Indonesian Govt Delays Film Tax Review Decision

The Jakarta Globe

If you have been waiting patiently for the past month, popcorn box in hand, to find out whether there will be any fresh Hollywood films to watch on the big screen anytime soon, you may have to keep on waiting.

The government on Wednesday failed to come out with a promised decision on the tax on imported films, saying negotiations hadn’t concluded yet.

Culture and Tourism Minister Jero Wacik, who had earlier promised that Wednesday would be the day he would reveal a decision on the tax issue that has led foreign film importers to stop bringing in new titles, said the scheme had yet to be finalized.

“We cannot announce the exact film tax scheme yet because it is still being discussed, taking into consideration three regulations, on customs, tax and also films,” Wacik said.

The policy in question led to members of the Motion Picture Association deciding to halt exports of films to Indonesia.

The core of the issue lies in the calculation of the customs value of imported films, which was previously based on the physical length of the film roll, with each meter valued at 43 cents. But the government now wants to tax royalties up front under a 2006 customs law that stipulates that royalties should be included in the import tax.

The government, though, has sent out mixed messages. While the Directorate General of Customs and Excise has appeared resolute about implementing the new royalty computation, the Culture and Tourism Ministry has maintained that the government was open to negotiations with film importers.

“I want to make sure that foreign films are still entering Indonesia,” Jero reiterated on Wednesday.
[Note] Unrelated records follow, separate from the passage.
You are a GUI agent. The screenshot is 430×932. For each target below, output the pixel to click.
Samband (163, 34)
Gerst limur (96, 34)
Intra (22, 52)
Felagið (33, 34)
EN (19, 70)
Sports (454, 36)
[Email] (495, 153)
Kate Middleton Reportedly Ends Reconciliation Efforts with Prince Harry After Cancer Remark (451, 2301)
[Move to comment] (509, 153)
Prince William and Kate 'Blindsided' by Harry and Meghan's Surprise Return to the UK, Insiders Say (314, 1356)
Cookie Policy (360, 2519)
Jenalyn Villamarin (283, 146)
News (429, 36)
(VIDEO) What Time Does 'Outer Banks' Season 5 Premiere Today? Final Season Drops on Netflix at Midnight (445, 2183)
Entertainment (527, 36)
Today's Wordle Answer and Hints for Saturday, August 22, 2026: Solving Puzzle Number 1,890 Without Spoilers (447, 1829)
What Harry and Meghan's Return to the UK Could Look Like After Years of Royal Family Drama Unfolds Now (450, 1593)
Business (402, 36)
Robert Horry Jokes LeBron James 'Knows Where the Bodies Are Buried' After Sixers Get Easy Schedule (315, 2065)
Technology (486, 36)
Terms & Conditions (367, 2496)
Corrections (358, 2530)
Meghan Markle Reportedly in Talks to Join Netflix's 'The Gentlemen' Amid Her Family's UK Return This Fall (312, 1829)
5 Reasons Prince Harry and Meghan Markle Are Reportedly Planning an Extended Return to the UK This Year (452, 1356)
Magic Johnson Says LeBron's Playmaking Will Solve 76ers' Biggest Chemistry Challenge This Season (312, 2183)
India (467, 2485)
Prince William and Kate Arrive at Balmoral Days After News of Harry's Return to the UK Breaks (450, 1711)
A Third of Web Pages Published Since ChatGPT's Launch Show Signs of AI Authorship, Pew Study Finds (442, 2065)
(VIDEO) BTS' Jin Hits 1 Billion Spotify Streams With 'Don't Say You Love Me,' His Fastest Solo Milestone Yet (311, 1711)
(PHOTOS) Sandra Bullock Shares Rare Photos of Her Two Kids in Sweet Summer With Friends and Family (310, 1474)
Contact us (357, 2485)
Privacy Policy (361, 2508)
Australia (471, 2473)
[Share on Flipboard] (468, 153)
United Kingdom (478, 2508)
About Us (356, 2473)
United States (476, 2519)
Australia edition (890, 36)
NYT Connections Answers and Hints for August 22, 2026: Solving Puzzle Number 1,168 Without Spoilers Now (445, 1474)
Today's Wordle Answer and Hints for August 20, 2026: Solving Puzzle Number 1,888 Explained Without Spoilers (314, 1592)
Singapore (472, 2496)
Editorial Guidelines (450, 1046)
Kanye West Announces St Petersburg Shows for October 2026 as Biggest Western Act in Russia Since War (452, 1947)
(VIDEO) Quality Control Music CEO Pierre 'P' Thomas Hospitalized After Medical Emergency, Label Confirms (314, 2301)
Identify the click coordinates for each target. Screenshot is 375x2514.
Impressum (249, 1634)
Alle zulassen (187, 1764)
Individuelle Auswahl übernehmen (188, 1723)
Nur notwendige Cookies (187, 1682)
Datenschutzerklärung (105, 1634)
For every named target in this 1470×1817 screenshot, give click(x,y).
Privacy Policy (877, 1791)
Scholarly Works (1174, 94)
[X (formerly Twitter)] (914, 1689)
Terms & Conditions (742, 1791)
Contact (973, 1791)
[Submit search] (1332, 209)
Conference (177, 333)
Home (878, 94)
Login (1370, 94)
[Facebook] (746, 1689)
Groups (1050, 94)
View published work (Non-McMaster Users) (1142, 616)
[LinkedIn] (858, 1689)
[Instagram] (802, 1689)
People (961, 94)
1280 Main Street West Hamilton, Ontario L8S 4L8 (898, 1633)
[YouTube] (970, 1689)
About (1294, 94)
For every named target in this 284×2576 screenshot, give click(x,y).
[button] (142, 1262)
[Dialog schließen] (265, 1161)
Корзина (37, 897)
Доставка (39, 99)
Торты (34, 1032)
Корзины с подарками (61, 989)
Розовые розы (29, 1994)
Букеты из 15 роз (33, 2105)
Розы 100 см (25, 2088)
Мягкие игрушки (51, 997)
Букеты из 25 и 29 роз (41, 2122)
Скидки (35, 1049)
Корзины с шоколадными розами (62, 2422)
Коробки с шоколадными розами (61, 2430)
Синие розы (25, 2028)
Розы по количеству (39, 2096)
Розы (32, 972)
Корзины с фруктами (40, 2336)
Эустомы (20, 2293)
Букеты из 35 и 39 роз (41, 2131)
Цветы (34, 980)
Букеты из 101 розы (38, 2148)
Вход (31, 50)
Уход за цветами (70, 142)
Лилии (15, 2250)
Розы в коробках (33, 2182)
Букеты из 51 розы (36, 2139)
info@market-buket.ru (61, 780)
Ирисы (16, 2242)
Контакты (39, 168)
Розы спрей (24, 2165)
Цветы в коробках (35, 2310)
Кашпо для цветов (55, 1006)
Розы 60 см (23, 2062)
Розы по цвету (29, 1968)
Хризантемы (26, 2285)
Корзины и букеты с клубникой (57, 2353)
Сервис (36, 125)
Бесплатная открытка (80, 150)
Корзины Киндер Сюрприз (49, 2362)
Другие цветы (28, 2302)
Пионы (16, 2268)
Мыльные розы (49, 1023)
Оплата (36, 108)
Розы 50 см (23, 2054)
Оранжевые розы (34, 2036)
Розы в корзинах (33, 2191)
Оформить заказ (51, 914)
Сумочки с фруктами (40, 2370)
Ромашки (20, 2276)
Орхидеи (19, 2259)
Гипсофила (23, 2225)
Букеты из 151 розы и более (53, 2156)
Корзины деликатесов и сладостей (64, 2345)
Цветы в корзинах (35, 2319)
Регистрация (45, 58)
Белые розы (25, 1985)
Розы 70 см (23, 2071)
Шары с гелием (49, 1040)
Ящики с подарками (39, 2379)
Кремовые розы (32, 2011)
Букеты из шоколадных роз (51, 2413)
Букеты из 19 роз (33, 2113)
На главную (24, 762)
He did not elaborate on the statement, instead announcing that a separate import tax on film production equipment would be scrapped to help give Indonesian film producers a boost.

The Tourism Ministry has previously said boosting the local film industry was the rationale behind the new royalty policy.
“President Susilo Bambang Yudhoyono suggested developing the national film industry by reducing taxes for Indonesian filmmakers, so we are going to apply a zero percent tax on film production equipment,” Wacik said.

He said film production equipment and materials have always been listed as luxury items and therefore were slapped with high taxes.

“Other than that, we are going to reduce the value-added tax to a minimum level,” he said, without elaborating.
Wacik said the country’s current film production levels were not in a position to meet the demands of the 672 screening houses across the nation.

“That is why foreign films are needed, to meet the demand of the screens and also to become references for Indonesian filmmakers to improve the quality of their films,” Wacik said. “We do not want to create a policy that hurts many people, including Hollywood film fans and cinema employees.”

Wacik said the tax regime on imported films was aimed at protecting the national film industry while at the same time not harming foreign film imports.

“We just want to see foreign films enter Indonesia without violating the regulations. So far, the Directorate General of Taxation has decided on a tax scheme, but it has yet to finalize their decision,” he said.

In order to help increase public assess to films, Wacik said his ministry proposed to have dozens of film projection cars available in 2012 to cater to areas without cinemas.

“This idea is basically to bring films to all Indonesian citizens. In that way, films will be a form of entertainment not only enjoyed by city people but also by people from small towns or small villages.” Jero said.